### Instruction
Transcribe the data word for word, beginning with the line that contains "Where should I click to: Click" and continuing through the end of the data. Leave the pictures out of your copy.

### Exercise input
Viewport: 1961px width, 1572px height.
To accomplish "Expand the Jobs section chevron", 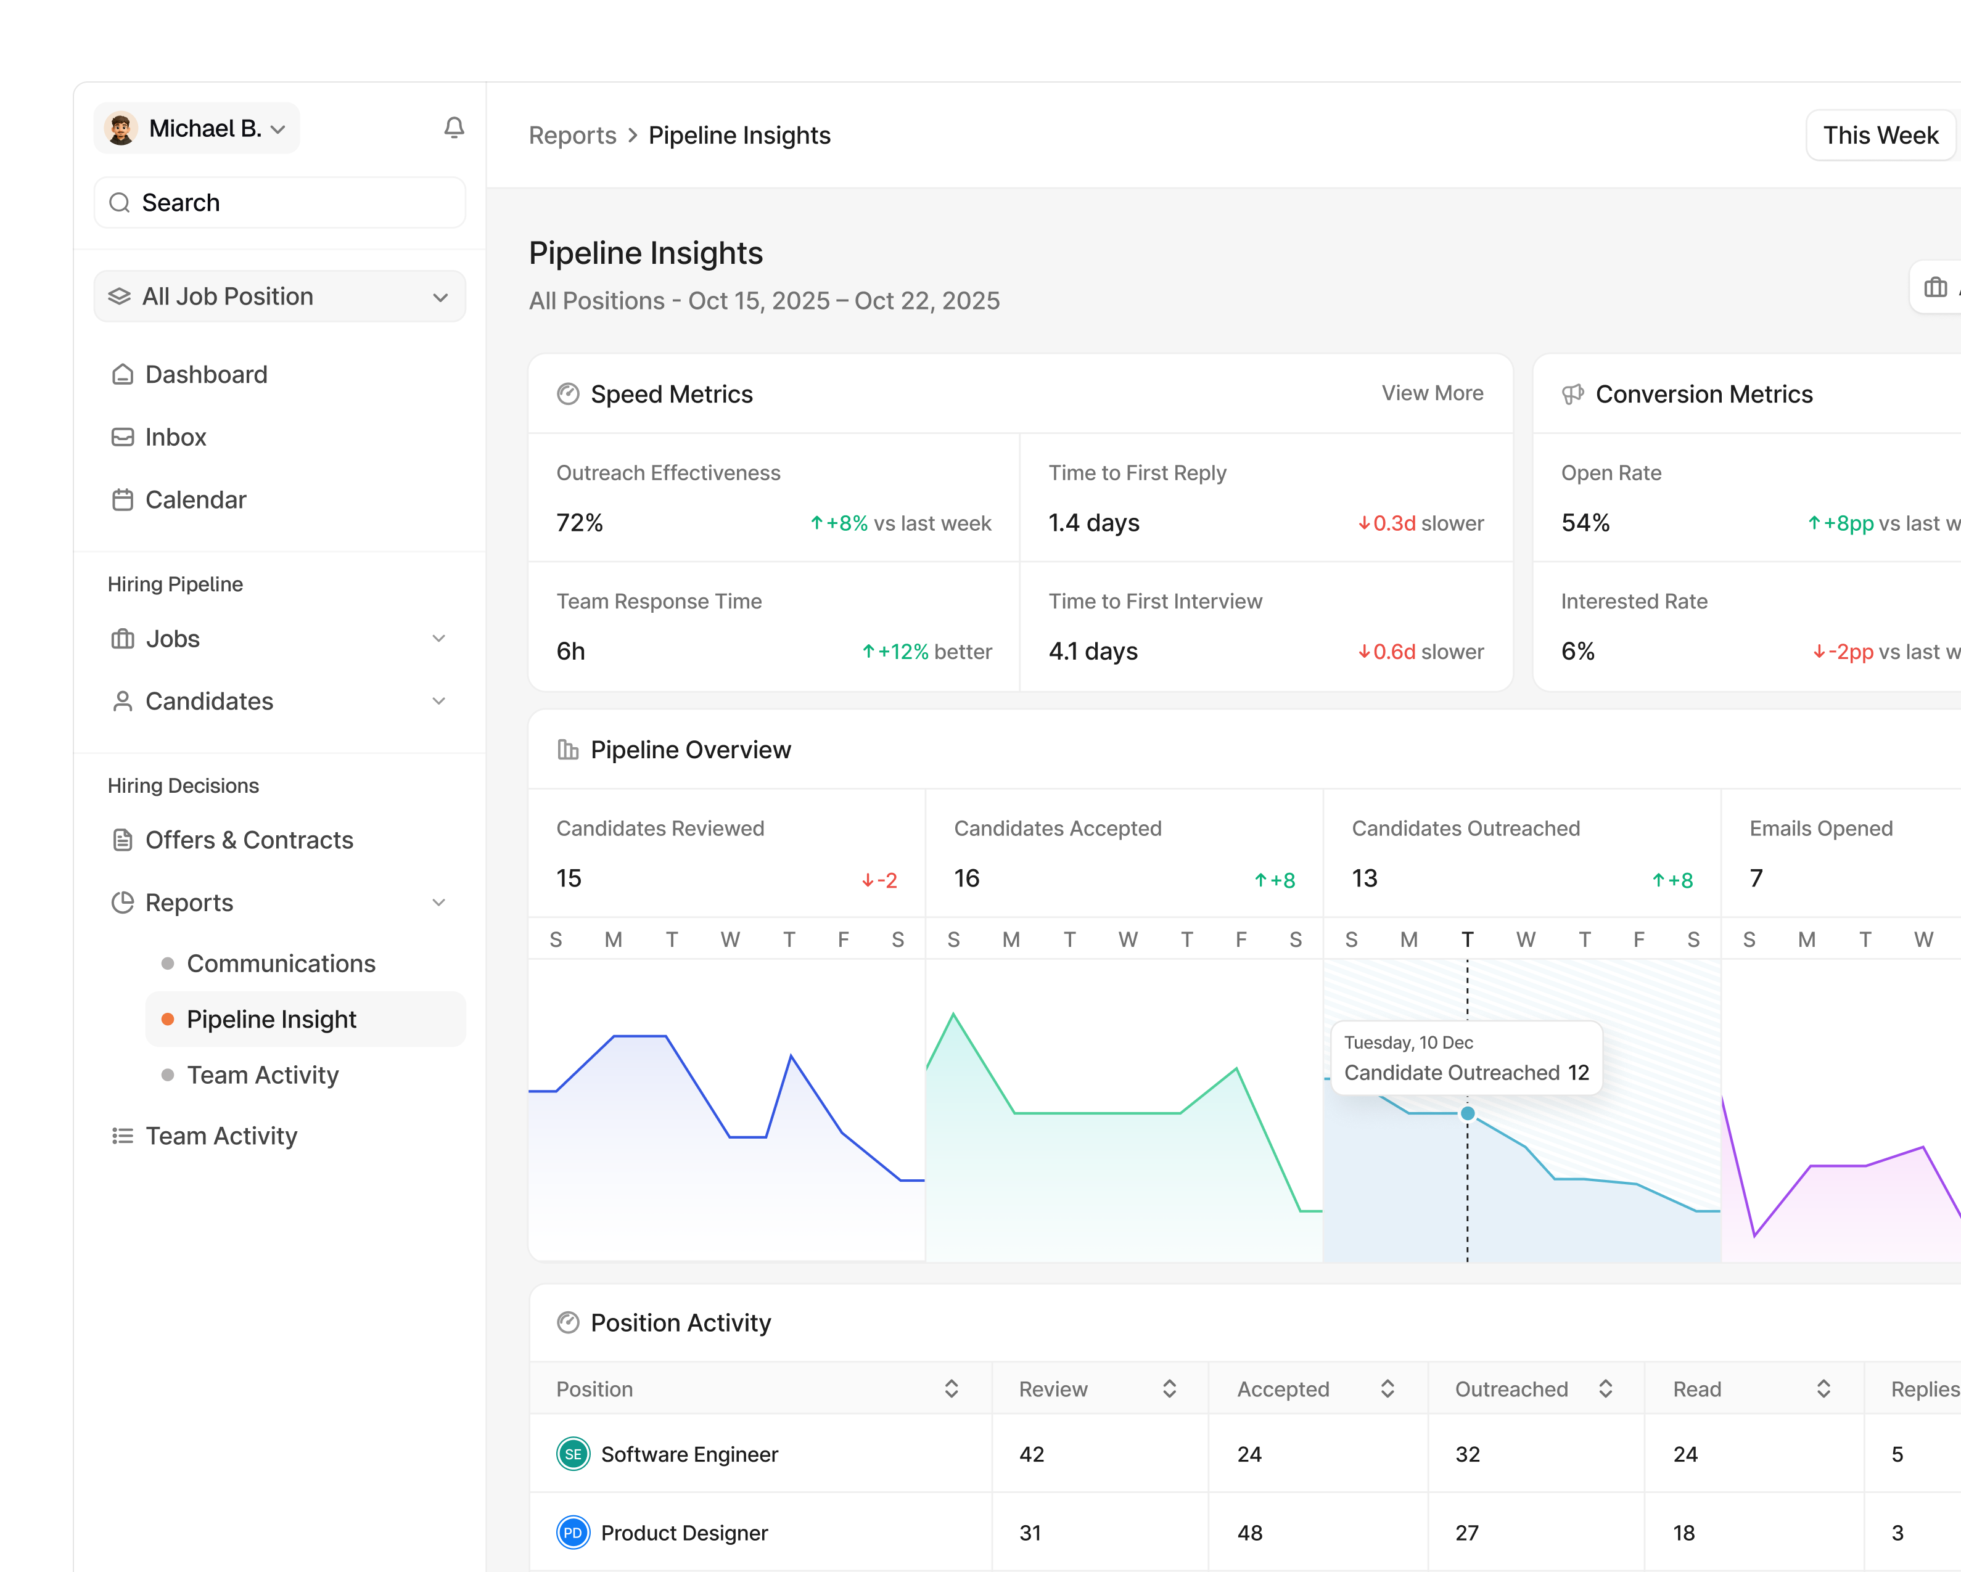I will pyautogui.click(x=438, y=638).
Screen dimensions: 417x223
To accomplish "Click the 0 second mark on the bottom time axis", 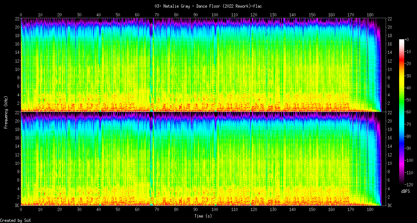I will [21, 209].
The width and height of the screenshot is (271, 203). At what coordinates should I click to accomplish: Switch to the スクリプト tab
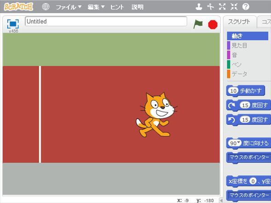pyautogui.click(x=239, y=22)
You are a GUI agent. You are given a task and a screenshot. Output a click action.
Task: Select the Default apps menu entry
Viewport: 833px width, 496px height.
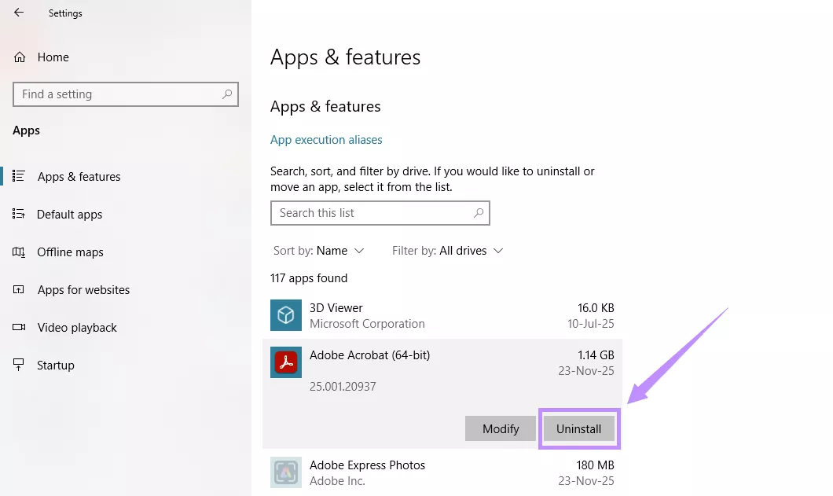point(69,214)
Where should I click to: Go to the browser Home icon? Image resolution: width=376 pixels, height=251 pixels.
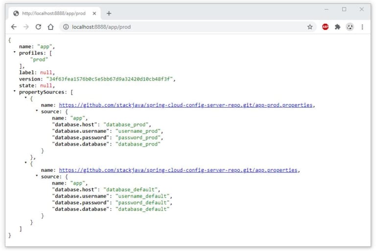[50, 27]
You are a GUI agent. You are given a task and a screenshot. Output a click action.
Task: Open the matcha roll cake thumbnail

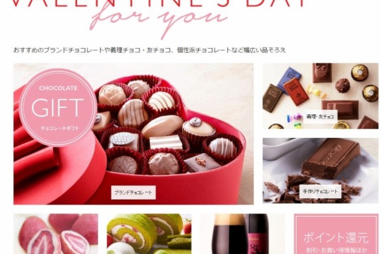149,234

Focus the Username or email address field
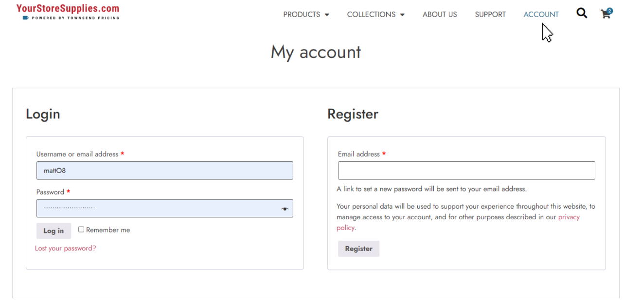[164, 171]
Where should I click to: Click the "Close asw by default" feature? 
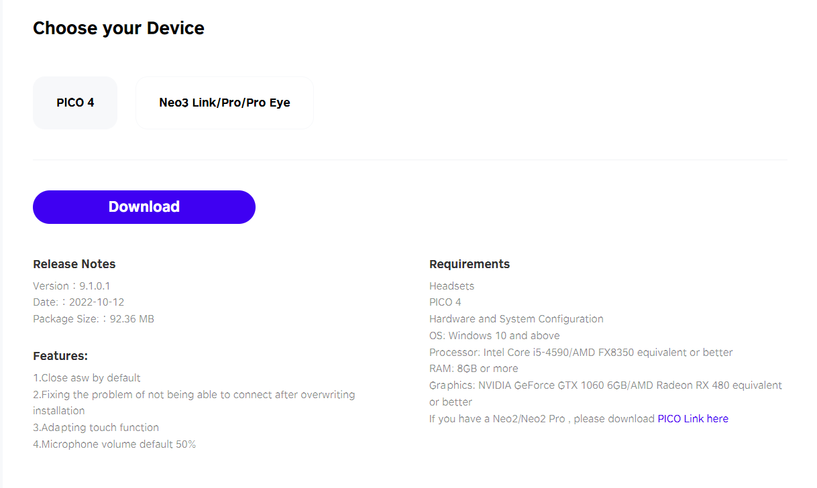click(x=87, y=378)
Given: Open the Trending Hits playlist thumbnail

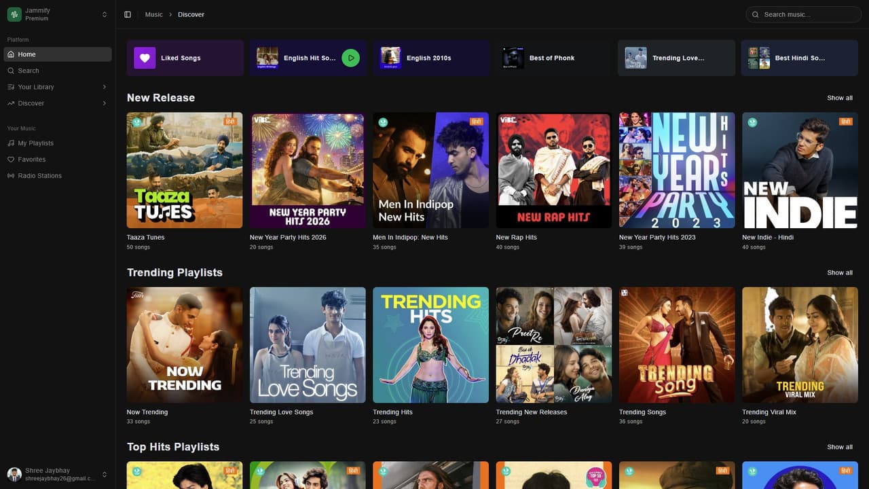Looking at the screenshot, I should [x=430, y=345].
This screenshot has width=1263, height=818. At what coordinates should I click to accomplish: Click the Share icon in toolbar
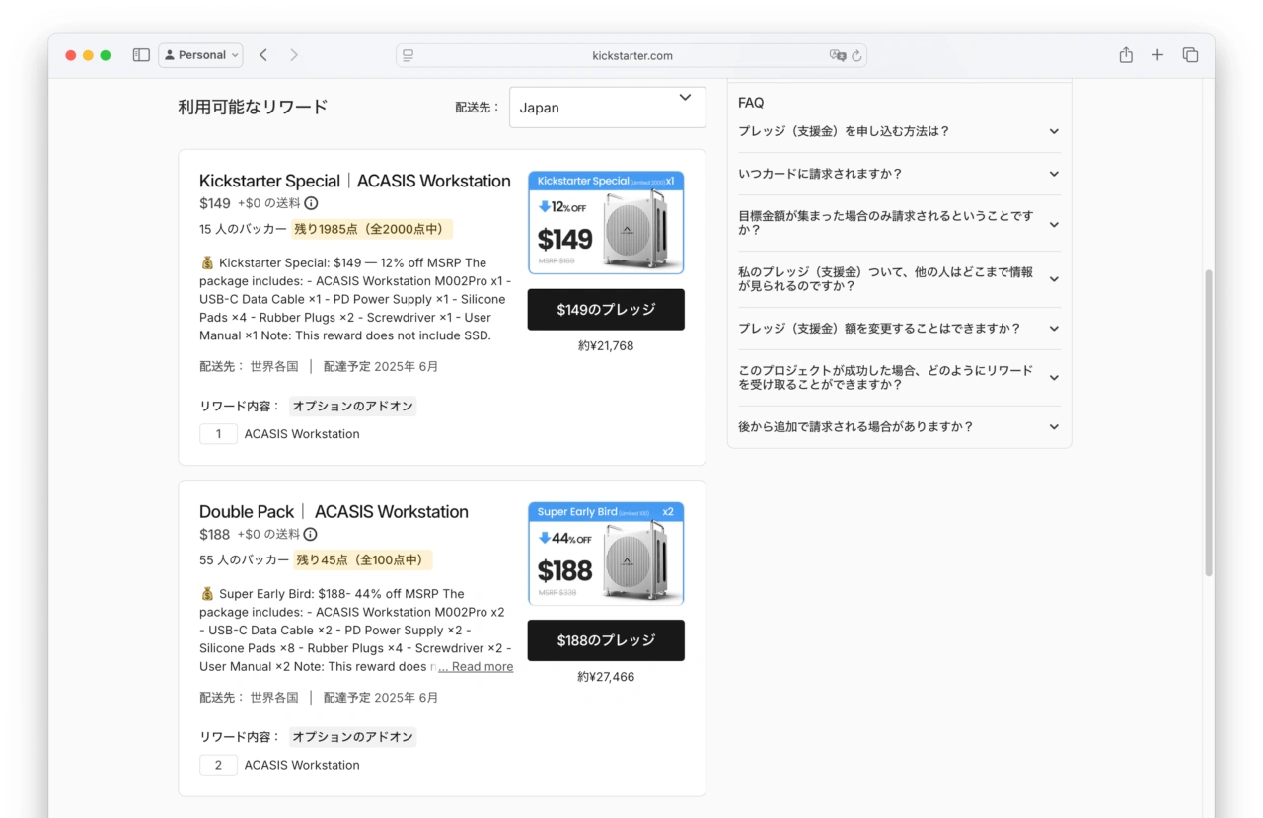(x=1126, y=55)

### Written response
Where should I click to: Click the "Close asw by default" feature? 
click(x=87, y=378)
Given: Open the Trending Hits playlist thumbnail

Looking at the screenshot, I should [x=430, y=345].
This screenshot has width=1263, height=818. At what coordinates should I click to accomplish: Click the Share icon in toolbar
(x=1126, y=55)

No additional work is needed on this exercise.